EB病毒（Epstein-Barr virus, EBV）与鼻咽癌（nasopharyngeal carcinoma, NPC）密切相关，而鼻咽癌是一种以高转移性著称的人类恶性肿瘤。在EB病毒编码的基因中，潜伏膜蛋白1（latent membrane protein 1, LMP1）在多数鼻咽癌组织中均有表达，且通过不依赖配体的方式激活多条信号通路，从而发挥致癌作用。LMP1的表达还会引发肌动蛋白细胞骨架（actin cytoskeleton）重排，进而调控细胞形态与细胞迁移——这一细胞过程由Rho小GTP酶（RhoGTPases）家族成员调控，例如细胞分裂周期蛋白42（Cdc42）。尽管Cdc42的激活与肿瘤发生存在显著关联，但LMP1在鼻咽癌细胞中激活Cdc42的分子机制仍有待阐明。本研究以谷胱甘肽S-转移酶-Cdc42结合结构域（GST-CBD, active Cdc42-binding domain）为诱饵，通过GST下拉实验（GST pull-down assays）从细胞裂解液（cell lysates）中沉淀活性形式的Cdc42，结果证实LMP1可通过其跨膜结构域（transmembrane domains），在包括鼻咽癌细胞在内的多种上皮细胞（epithelial cells）中优先诱导Cdc42激活。

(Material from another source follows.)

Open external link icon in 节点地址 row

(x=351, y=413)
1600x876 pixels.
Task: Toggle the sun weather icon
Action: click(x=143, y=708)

本研究结合RNA干扰（RNA interference）与回补实验（re-introduction experiments），鉴定出含FYVE、RhoGEF和PH结构域蛋白4（FGD4, FYVE, RhoGEF and PH domain containing 4）是介导LMP1激活Cdc42的鸟苷酸交换因子（GEF, guanine nucleotide exchange factor）。系列缺失实验（serial deletion experiments）与免疫共沉淀实验（co-immunoprecipitation assays）进一步证实，异位表达的FGD4可通过与LMP1相互作用，调控LMP1介导的Cdc42激活。此外，LMP1可通过其跨膜结构域直接结合FGD4，并增强FGD4对Cdc42的活性，进而引发肌动蛋白细胞骨架重排，提升鼻咽癌细胞的迁移能力。敲低FGD4或Cdc42可显著降低（约50%）LMP1诱导的细胞迁移能力，而过表达组成型激活的Cdc42突变体（constitutively active mutant）可部分逆转这一效应。最后，定量逆转录聚合酶链反应（quantitative RT-PCR）与免疫组织化学（immunohistochemistry）分析结果显示，FGD4与LMP1在鼻咽癌组织中均有表达，证实了该机制在鼻咽癌中潜在的生理相关性。综上，本研究不仅揭示了LMP1介导Cdc42激活的全新机制——即LMP1与FGD4相互作用，还从功能上将FGD4与鼻咽癌的肿瘤发生过程关联起来。